The Blood-Letting

Day 1,071, 14:10 Published in South Africa USA by Mashaka Kulala
A message for Hungarians.
_________________________

From Discourse on Colonialism by Aimé Césaire:


A civilization that proves incapable of solving the problems it creates is a decadent civilization.

A civilization that chooses to close its eyes to its most crucial problems is a stricken civilization.

A civilization that uses its principles for trickery and deceit is a dying civilization.
...
And since I have been asked to speak about colonization and civilization, let us go straight to the principal lie which is the source of all the others.

In dealing with this subject, the commonest curse is to be the dupe in good faith of a collective hypocrisy that cleverly misrepresents problems, the better to legitimize the hateful solutions provided for them.

In other words, the essential thing here is to see clearly, to think clearly - that is, dangerously - and to answer clearly the innocent first question: what, fundamentally, is colonization?
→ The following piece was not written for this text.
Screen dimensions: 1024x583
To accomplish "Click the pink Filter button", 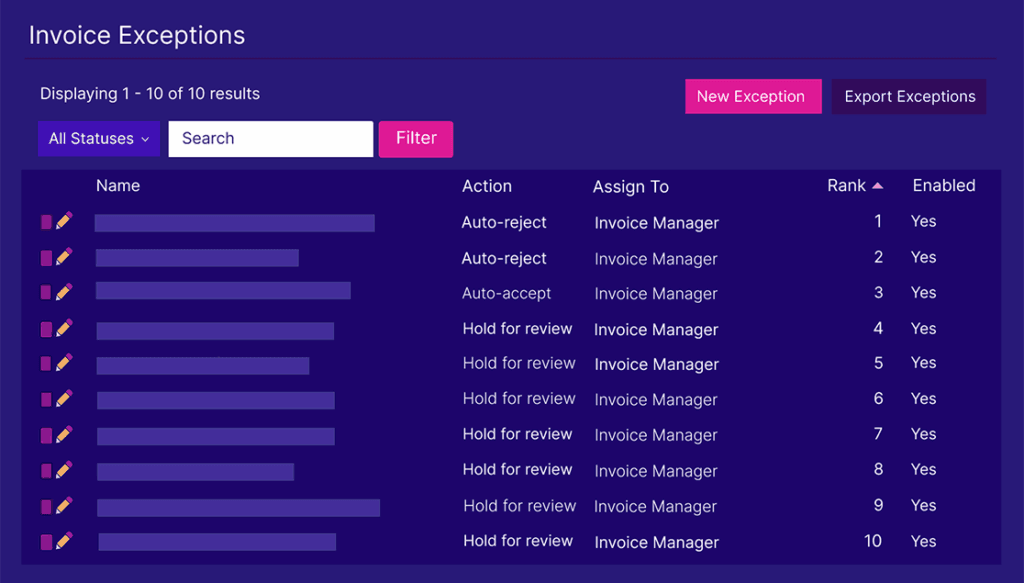I will (416, 139).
To agree on what it is not: neither evangelization, nor a philanthropic enterprise, nor a desire to push back the frontiers of ignorance, disease, and tyranny, nor a project undertaken for the greater glory of God, nor an attempt to extend the rule of law. To admit once for all, without flinching at the consequences, that the decisive actors here are the adventurer and the pirate, the wholesale grocer and the ship owner, the gold digger and the merchant, appetite and force, and behind them, the baleful projected shadow of a form of civilization which, at a certain point in its history, finds itself obliged, for internal reasons, to extend to a world scale the competition of its antagonistic economies.